The company was considered a top contender to build the first African American-owned hotel project in Miami Beach. Another black developer, R. Donahue Peebles out of Washington, D.C., won the project and recently broke ground on the Royal Palm Hotel.

Jones thrives on the challenges of developing properties. He has a passion for making deals with banks, government and other lending sources, who are often reluctant to invest in struggling neighborhoods and raise the quality of affordable housing. He said he turned down several major bankers who refused to give him enough money for Regal Trace.

"They will give the average developer or contractor a dollar to do a deal," he said. "They'll say to you, 'Why can't you get by on 60 cents?'"

Milton Jones Development Corp. gets over these barriers by maintaining a strong sense of family and community. His wife is a real estate agent who manages rental properties in Dania. Barbara Jones also coordinates interior design for the properties owned by the business.
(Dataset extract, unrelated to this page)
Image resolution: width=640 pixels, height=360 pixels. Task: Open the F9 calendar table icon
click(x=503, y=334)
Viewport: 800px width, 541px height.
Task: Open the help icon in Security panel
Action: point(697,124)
His son and daughter, both lawyers, also work for the company. Sean, 33, who is vice president of the company, negotiates and structures financing for the projects, and Daphne, 34, handles evictions.

"He was on the front end of bringing community development and major tenants to areas in need of redeveloment," said Sean Jones about his father. "I'm proud that he has been able to stay the course and provide a product to the community that has not been there in the past. He's been a source of inspiration for not only myself but for others in the community."